→ What to produce:
Can you render each line of the listing below as a JSON array of strings, one string per line, with blank lines left out?

--- Begin Listing ---

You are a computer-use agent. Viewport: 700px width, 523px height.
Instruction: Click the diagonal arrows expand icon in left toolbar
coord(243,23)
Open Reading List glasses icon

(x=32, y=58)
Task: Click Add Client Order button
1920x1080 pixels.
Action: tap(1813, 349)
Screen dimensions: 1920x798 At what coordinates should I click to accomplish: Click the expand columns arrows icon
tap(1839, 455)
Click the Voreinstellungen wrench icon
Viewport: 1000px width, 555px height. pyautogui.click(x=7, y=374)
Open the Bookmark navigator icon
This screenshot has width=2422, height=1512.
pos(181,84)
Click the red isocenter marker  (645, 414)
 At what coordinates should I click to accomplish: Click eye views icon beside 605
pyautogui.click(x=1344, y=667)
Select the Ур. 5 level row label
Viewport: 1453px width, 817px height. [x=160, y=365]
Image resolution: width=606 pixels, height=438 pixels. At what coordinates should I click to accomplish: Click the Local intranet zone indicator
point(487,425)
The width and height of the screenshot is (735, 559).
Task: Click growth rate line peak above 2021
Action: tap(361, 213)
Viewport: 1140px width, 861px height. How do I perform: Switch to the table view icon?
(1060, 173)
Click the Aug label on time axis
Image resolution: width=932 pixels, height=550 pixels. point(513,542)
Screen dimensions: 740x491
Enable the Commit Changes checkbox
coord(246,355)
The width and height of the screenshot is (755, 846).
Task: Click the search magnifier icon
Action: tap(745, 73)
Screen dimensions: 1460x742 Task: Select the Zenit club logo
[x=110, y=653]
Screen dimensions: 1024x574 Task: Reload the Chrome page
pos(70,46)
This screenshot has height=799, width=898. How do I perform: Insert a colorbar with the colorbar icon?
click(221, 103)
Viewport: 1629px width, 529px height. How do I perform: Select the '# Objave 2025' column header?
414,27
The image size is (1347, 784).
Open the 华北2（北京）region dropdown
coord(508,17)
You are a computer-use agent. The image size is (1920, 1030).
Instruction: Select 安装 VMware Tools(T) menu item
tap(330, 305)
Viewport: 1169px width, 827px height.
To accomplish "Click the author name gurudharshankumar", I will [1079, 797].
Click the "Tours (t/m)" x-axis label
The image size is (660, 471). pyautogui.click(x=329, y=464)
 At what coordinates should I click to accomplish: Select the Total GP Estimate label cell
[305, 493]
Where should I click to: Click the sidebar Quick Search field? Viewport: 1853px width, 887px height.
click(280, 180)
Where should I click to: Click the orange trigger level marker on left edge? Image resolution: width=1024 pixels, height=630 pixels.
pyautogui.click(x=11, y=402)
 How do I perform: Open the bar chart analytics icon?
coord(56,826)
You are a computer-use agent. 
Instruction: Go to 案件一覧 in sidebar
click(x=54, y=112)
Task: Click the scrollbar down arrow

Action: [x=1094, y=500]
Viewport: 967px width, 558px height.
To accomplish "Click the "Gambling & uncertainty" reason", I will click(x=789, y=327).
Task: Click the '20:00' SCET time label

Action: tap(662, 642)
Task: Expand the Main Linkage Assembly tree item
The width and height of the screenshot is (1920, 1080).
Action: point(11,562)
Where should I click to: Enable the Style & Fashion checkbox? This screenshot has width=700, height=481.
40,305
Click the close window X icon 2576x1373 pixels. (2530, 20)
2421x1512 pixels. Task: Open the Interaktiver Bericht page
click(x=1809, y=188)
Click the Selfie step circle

--- End Listing ---

→ Task result:
[
  "You are a computer-use agent. Viewport: 700px width, 523px height.",
  "Instruction: Click the diagonal arrows expand icon in left toolbar",
  "coord(243,23)",
  "Open Reading List glasses icon",
  "(x=32, y=58)",
  "Task: Click Add Client Order button",
  "1920x1080 pixels.",
  "Action: tap(1813, 349)",
  "Screen dimensions: 1920x798 At what coordinates should I click to accomplish: Click the expand columns arrows icon",
  "tap(1839, 455)",
  "Click the Voreinstellungen wrench icon",
  "Viewport: 1000px width, 555px height. pyautogui.click(x=7, y=374)",
  "Open the Bookmark navigator icon",
  "This screenshot has width=2422, height=1512.",
  "pos(181,84)",
  "Click the red isocenter marker  (645, 414)",
  " At what coordinates should I click to accomplish: Click eye views icon beside 605",
  "pyautogui.click(x=1344, y=667)",
  "Select the Ур. 5 level row label",
  "Viewport: 1453px width, 817px height. [x=160, y=365]",
  "Image resolution: width=606 pixels, height=438 pixels. At what coordinates should I click to accomplish: Click the Local intranet zone indicator",
  "point(487,425)",
  "The width and height of the screenshot is (735, 559).",
  "Task: Click growth rate line peak above 2021",
  "Action: tap(361, 213)",
  "Viewport: 1140px width, 861px height. How do I perform: Switch to the table view icon?",
  "(1060, 173)",
  "Click the Aug label on time axis",
  "Image resolution: width=932 pixels, height=550 pixels. point(513,542)",
  "Screen dimensions: 740x491",
  "Enable the Commit Changes checkbox",
  "coord(246,355)",
  "The width and height of the screenshot is (755, 846).",
  "Task: Click the search magnifier icon",
  "Action: tap(745, 73)",
  "Screen dimensions: 1460x742 Task: Select the Zenit club logo",
  "[x=110, y=653]",
  "Screen dimensions: 1024x574 Task: Reload the Chrome page",
  "pos(70,46)",
  "This screenshot has height=799, width=898. How do I perform: Insert a colorbar with the colorbar icon?",
  "click(221, 103)",
  "Viewport: 1629px width, 529px height. How do I perform: Select the '# Objave 2025' column header?",
  "414,27",
  "The image size is (1347, 784).",
  "Open the 华北2（北京）region dropdown",
  "coord(508,17)",
  "You are a computer-use agent. The image size is (1920, 1030).",
  "Instruction: Select 安装 VMware Tools(T) menu item",
  "tap(330, 305)",
  "Viewport: 1169px width, 827px height.",
  "To accomplish \"Click the author name gurudharshankumar\", I will [1079, 797].",
  "Click the \"Tours (t/m)\" x-axis label",
  "The image size is (660, 471). pyautogui.click(x=329, y=464)",
  " At what coordinates should I click to accomplish: Select the Total GP Estimate label cell",
  "[305, 493]",
  "Where should I click to: Click the sidebar Quick Search field? Viewport: 1853px width, 887px height.",
  "click(280, 180)",
  "Where should I click to: Click the orange trigger level marker on left edge? Image resolution: width=1024 pixels, height=630 pixels.",
  "pyautogui.click(x=11, y=402)",
  " How do I perform: Open the bar chart analytics icon?",
  "coord(56,826)",
  "You are a computer-use agent. ",
  "Instruction: Go to 案件一覧 in sidebar",
  "click(x=54, y=112)",
  "Task: Click the scrollbar down arrow",
  "Action: [x=1094, y=500]",
  "Viewport: 967px width, 558px height.",
  "To accomplish \"Click the \"Gambling & uncertainty\" reason\", I will click(x=789, y=327).",
  "Task: Click the '20:00' SCET time label",
  "Action: tap(662, 642)",
  "Task: Expand the Main Linkage Assembly tree item",
  "The width and height of the screenshot is (1920, 1080).",
  "Action: point(11,562)",
  "Where should I click to: Enable the Style & Fashion checkbox? This screenshot has width=700, height=481.",
  "40,305",
  "Click the close window X icon 2576x1373 pixels. (2530, 20)",
  "2421x1512 pixels. Task: Open the Interaktiver Bericht page",
  "click(x=1809, y=188)",
  "Click the Selfie step circle"
]